Exercise description: Among the lines below, copy exactly those from the one with "The width and height of the screenshot is (582, 348)." through the one with "Task: Click the countdown timer text", counting both ends.

(Stored data entries)
········
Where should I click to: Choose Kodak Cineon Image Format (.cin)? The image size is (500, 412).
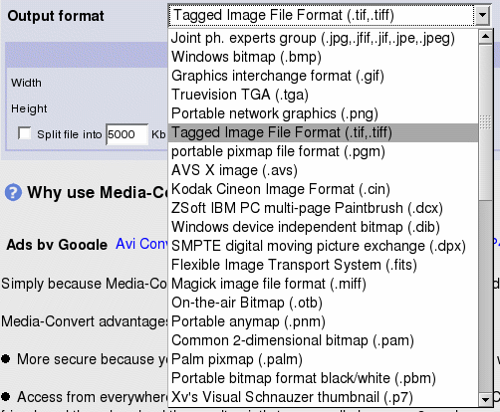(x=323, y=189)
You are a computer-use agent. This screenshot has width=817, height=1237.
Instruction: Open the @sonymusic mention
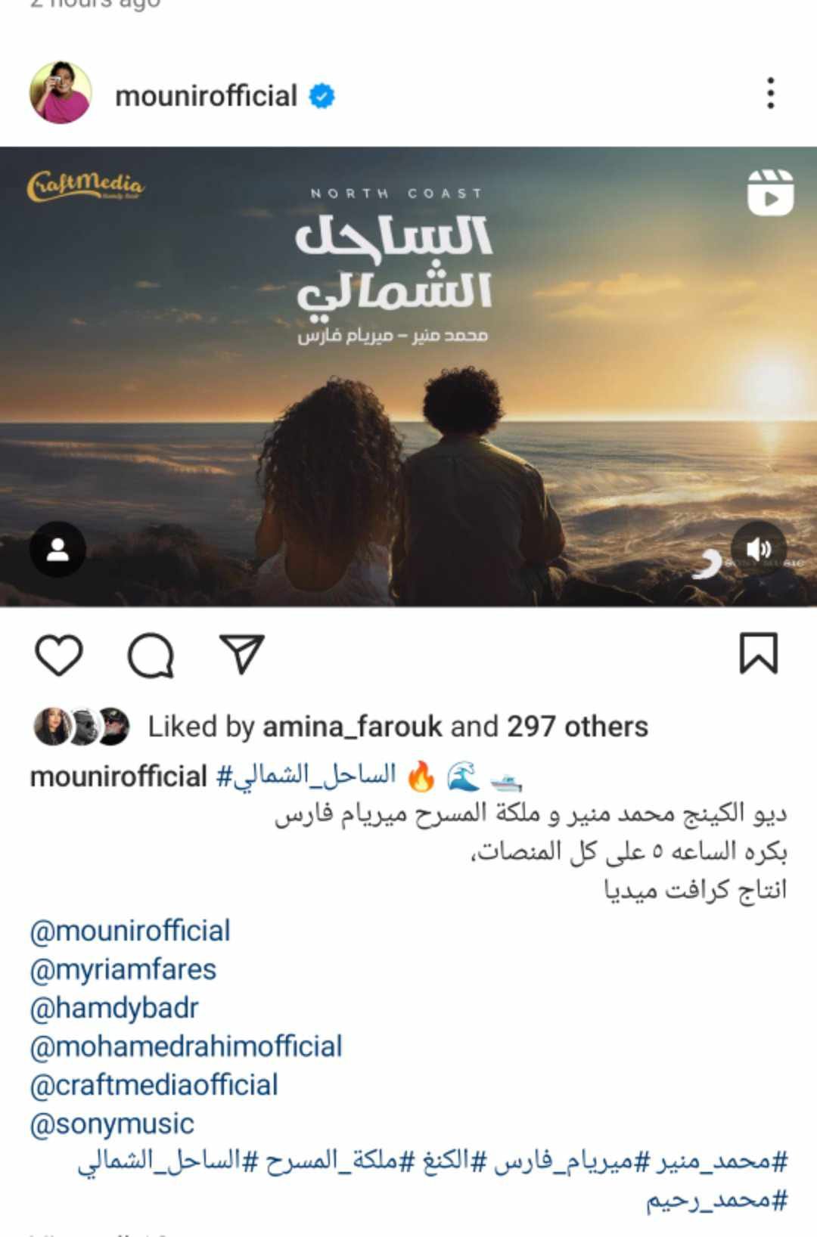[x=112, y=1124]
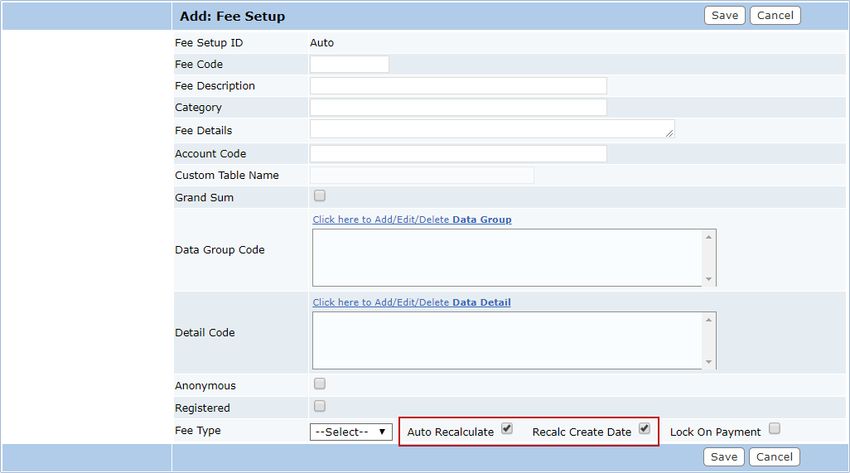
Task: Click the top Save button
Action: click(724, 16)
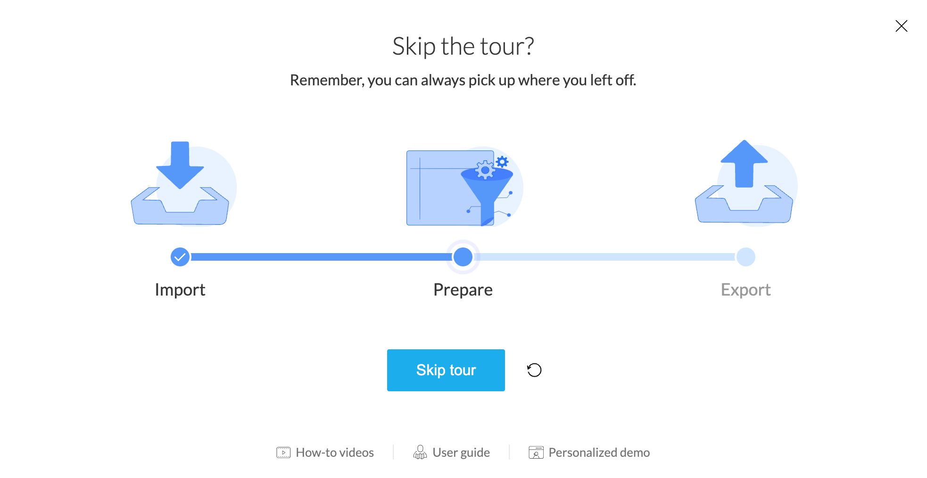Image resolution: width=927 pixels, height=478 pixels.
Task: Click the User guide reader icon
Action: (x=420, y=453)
········
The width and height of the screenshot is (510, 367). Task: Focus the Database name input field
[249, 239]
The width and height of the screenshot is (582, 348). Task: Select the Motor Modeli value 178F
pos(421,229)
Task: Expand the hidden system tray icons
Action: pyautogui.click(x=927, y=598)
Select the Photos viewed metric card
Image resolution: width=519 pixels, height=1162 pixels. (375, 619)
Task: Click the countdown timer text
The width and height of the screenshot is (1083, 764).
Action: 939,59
········
Output of the task:
The width and height of the screenshot is (582, 348). Task: Select the Motor Modeli value 178F
pos(421,229)
Task: Expand the hidden system tray icons
Action: pyautogui.click(x=927, y=598)
Select the Photos viewed metric card
Image resolution: width=519 pixels, height=1162 pixels. (375, 619)
Task: Click the countdown timer text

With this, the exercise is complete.